A fictional perspective of the future retiring in my hometown on Cape Cod.

By Ashley LimaPublished 2 years ago 4 min read
4
John's Pond. Mashpee, MA.

The seagulls sounded off from the pink skies above. The bench beneath my legs was cold and damp from the brisk dewy morning. I didn’t mind. The waves whispered gentle tunes as they carefully battered the rocky sand on the beachfront. As I sipped at the mug of hot coffee between my fingers, I realized how wrinkly they had become for the first time. They reminded me of my grandmother.

Though I fled Cape Cod in my adult life I couldn’t help but come back home for retirement. Seeing the rest of the country and other parts of the world was all I could have asked for and I’m glad I have those experiences. But this salt air is in my blood. My family’s been braving the sea since before the United States existed. Making Falmouth home during the third wave of American immigration solidified my legacy.

The fiber of my being is weaved from strawberry farmers and fishermen. The succulence of berries on a hot summer day kiss the braving storms at sea that sting the skin. Calloused hands and community molded me. Though the landscape at my back is unrecognizable, the rocks and ocean water I face are unchanging.

I regret not doing more to save this place but what was there to do. I’m lucky enough to make my way home before mother nature takes its course and the landscape exists only for the fishes. My grandchildren may not be so lucky. My grandmother was lucky to fall before she could see what happened here. I am now her only relative that has been able to make it back to these sacred shores. In my decades of self-discovery and adventure, the rich and powerful have decimated its nature to build McMansions and shopping centers. Decimated its character and misconstrued its heritage. The cotton-candy, fish-fry, summer baseball Cape Cod she knew and loved has been dead for a long time.
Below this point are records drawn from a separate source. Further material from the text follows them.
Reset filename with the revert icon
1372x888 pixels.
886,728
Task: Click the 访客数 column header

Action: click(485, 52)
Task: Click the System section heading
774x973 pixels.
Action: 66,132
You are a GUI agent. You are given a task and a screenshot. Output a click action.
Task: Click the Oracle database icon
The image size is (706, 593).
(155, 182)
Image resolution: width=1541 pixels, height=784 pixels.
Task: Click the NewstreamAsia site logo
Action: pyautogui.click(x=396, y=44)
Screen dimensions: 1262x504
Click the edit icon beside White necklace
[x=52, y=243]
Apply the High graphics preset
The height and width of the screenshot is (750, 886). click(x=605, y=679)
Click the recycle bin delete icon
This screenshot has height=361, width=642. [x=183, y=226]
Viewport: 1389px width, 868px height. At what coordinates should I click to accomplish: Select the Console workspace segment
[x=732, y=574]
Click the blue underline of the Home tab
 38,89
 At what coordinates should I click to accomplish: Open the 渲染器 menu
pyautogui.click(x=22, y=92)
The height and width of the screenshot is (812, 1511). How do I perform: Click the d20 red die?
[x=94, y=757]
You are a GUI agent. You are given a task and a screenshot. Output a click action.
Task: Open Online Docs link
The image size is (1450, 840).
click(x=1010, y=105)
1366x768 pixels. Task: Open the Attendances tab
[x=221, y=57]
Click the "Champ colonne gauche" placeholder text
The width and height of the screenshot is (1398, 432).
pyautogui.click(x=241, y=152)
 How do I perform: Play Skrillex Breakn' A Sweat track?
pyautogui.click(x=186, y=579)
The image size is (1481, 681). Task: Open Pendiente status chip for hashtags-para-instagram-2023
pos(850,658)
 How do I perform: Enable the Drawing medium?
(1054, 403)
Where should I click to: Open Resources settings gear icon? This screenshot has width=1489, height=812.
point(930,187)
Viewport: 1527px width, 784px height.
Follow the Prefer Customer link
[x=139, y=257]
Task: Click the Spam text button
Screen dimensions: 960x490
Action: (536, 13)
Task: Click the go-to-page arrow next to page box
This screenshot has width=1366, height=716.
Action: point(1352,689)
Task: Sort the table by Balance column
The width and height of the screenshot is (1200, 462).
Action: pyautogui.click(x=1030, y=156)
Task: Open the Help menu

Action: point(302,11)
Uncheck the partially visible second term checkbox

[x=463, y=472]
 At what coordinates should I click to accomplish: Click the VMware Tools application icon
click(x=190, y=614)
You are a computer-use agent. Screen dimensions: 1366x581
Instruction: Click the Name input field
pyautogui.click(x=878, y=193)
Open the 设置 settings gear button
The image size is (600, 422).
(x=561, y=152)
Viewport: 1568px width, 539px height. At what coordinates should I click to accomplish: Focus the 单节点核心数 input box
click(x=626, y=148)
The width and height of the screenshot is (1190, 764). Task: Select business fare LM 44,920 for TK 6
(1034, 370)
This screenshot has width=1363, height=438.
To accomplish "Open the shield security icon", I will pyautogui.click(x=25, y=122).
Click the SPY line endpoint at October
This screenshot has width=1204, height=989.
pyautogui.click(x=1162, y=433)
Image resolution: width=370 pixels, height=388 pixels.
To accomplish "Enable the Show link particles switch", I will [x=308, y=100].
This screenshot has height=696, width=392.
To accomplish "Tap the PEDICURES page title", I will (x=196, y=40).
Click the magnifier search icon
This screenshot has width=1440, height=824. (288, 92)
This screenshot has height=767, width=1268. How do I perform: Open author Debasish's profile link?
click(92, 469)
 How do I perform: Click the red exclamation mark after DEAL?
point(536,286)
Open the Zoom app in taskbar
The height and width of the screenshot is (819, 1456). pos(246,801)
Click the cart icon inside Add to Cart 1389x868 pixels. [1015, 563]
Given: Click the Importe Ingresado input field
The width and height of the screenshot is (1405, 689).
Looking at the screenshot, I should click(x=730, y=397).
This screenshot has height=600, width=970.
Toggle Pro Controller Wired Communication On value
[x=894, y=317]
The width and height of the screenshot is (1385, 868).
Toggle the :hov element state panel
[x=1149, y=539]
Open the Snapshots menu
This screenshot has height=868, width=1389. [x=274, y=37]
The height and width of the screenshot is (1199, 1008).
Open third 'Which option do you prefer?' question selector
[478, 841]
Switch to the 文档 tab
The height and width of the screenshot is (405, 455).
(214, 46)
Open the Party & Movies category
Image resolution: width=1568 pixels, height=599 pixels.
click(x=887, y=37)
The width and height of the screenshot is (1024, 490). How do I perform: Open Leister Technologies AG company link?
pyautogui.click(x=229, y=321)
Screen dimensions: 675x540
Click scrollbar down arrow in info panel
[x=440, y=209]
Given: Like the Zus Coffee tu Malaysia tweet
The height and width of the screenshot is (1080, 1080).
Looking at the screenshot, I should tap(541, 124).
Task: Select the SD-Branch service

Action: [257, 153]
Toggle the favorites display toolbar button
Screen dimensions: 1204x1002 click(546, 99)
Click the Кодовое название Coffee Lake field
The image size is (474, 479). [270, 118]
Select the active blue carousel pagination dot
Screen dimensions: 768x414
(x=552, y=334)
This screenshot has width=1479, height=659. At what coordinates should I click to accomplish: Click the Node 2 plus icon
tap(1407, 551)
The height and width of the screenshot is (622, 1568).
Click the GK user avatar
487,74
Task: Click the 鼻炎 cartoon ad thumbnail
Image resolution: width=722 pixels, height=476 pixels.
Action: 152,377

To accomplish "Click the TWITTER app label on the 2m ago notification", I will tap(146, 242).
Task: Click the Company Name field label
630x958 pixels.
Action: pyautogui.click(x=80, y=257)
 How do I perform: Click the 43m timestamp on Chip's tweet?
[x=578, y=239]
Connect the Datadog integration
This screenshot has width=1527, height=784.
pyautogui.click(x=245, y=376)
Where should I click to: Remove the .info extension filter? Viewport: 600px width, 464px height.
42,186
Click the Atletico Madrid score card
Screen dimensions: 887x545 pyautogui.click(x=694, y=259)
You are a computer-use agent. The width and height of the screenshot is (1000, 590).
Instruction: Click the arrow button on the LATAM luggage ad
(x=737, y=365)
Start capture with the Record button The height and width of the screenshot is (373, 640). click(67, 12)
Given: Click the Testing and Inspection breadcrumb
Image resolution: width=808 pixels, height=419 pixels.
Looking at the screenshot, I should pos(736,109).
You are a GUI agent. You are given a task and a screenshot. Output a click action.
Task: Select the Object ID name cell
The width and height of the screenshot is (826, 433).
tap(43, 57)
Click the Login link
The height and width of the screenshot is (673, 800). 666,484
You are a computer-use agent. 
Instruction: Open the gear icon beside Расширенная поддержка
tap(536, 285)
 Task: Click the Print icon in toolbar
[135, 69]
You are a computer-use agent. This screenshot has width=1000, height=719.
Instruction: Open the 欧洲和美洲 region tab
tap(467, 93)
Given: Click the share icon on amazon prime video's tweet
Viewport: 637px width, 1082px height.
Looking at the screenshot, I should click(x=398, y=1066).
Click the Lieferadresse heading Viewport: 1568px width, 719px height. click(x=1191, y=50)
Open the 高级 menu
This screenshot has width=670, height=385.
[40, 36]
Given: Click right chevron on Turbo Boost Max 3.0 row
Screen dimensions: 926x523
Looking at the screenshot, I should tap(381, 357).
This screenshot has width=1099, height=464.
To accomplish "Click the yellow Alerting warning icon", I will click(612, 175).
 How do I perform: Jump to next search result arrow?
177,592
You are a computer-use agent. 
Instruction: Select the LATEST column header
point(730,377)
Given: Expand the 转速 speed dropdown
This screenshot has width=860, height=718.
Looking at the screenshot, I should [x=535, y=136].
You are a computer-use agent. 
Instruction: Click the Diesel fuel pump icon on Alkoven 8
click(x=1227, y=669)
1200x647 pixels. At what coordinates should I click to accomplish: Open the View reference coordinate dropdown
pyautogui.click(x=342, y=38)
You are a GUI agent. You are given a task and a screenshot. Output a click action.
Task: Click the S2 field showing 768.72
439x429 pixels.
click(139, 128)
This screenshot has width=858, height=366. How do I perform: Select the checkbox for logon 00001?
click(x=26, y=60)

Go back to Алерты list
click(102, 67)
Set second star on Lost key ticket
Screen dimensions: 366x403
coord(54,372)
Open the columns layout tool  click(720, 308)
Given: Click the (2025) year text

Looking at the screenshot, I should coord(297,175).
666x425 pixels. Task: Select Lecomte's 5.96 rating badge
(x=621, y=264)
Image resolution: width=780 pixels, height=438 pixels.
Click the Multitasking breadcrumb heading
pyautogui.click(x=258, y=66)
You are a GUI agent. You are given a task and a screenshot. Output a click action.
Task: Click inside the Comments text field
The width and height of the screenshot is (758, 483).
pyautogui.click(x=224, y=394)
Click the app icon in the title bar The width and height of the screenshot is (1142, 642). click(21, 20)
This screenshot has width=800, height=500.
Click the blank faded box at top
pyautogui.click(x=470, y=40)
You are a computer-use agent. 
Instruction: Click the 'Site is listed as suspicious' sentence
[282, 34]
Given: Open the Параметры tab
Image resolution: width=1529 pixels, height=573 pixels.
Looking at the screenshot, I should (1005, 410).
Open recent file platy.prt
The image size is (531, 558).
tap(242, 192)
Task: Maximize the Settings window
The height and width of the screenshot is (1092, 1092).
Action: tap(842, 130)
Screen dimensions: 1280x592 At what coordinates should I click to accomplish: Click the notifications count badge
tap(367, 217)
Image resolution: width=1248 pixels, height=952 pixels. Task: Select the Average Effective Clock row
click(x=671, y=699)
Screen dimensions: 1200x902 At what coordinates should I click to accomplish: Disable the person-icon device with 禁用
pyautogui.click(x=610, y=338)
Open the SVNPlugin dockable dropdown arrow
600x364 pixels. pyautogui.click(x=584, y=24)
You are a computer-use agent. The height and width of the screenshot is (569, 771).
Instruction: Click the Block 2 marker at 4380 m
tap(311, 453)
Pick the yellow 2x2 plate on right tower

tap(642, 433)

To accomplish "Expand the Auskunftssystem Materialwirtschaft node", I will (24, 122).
Cape Cod isn’t rich people driving luxury sports cars and having more money than they know what to do with. It’s not neighborhoods scattered with empty houses for nine-months out of the year. It’s not the yacht that used to belong to Jimmy Buffet standing idle in the harbor. Cape Cod is blue collar. It’s Portuguese breakfast diner’s that always smell of fresh bread; where the waitresses know your name and linger at your table a little longer than average. It’s teenagers jumping off of bridges that are clearly marked with “do not trespass”. In the back of their mind, they’re worried if they’ll make it back after college graduation. If their friend will ever see recovery. But for now, they have fun. It’s generations of strawberry farmers and fishermen forced to abandon their posts and take up seasonal jobs in gas stations and restaurants to make sure the tourists are comfortable. Cape Cod looks like a pretty picture but below the surface is a story that tells the erasure of a working-class community in exchange for capital monotony.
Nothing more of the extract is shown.